BARIS:
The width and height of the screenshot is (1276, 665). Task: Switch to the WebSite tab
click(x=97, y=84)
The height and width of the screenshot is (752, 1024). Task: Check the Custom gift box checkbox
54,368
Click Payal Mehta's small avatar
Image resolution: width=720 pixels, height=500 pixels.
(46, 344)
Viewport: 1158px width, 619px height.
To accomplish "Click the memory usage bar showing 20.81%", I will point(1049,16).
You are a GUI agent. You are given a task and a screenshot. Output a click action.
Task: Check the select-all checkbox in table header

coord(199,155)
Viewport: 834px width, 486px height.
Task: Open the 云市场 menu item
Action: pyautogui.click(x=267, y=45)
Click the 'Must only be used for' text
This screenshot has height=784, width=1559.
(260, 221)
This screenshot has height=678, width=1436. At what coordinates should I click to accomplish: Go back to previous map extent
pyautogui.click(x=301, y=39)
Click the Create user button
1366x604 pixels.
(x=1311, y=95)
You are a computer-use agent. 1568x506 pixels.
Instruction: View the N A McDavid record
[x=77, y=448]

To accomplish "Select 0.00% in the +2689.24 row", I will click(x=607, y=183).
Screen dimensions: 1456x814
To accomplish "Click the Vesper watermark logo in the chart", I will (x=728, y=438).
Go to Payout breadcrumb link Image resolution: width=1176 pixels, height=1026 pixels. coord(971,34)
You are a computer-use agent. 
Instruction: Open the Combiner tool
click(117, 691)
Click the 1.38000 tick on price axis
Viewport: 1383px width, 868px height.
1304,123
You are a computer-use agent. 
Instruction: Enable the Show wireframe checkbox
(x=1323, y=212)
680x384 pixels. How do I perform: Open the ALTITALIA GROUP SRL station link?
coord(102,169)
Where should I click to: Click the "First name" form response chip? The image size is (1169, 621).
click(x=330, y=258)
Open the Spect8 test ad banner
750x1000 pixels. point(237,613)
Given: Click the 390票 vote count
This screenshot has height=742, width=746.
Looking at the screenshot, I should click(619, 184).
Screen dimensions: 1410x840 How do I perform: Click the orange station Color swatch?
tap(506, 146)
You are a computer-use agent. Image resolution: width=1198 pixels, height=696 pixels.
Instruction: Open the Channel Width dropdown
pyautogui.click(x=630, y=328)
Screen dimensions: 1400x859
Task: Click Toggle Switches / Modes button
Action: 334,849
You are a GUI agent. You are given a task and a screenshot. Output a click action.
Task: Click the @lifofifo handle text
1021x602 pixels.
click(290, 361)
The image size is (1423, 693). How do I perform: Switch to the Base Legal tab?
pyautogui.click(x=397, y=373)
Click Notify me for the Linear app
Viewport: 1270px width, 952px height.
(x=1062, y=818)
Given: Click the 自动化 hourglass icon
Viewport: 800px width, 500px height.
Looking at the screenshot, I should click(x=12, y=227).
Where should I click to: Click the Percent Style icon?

DETAIL SOAL: Ubah baris dari yang paling awal sampai baris yang memuat "I will point(1049,16).", keduanya ikut, menjadi daftar JSON berisi string, satu string untuk setiap baris, tanpa baris kosong.

HASIL:
[
  "The width and height of the screenshot is (1276, 665). Task: Switch to the WebSite tab",
  "click(x=97, y=84)",
  "The height and width of the screenshot is (752, 1024). Task: Check the Custom gift box checkbox",
  "54,368",
  "Click Payal Mehta's small avatar",
  "Image resolution: width=720 pixels, height=500 pixels.",
  "(46, 344)",
  "Viewport: 1158px width, 619px height.",
  "To accomplish \"Click the memory usage bar showing 20.81%\", I will point(1049,16)."
]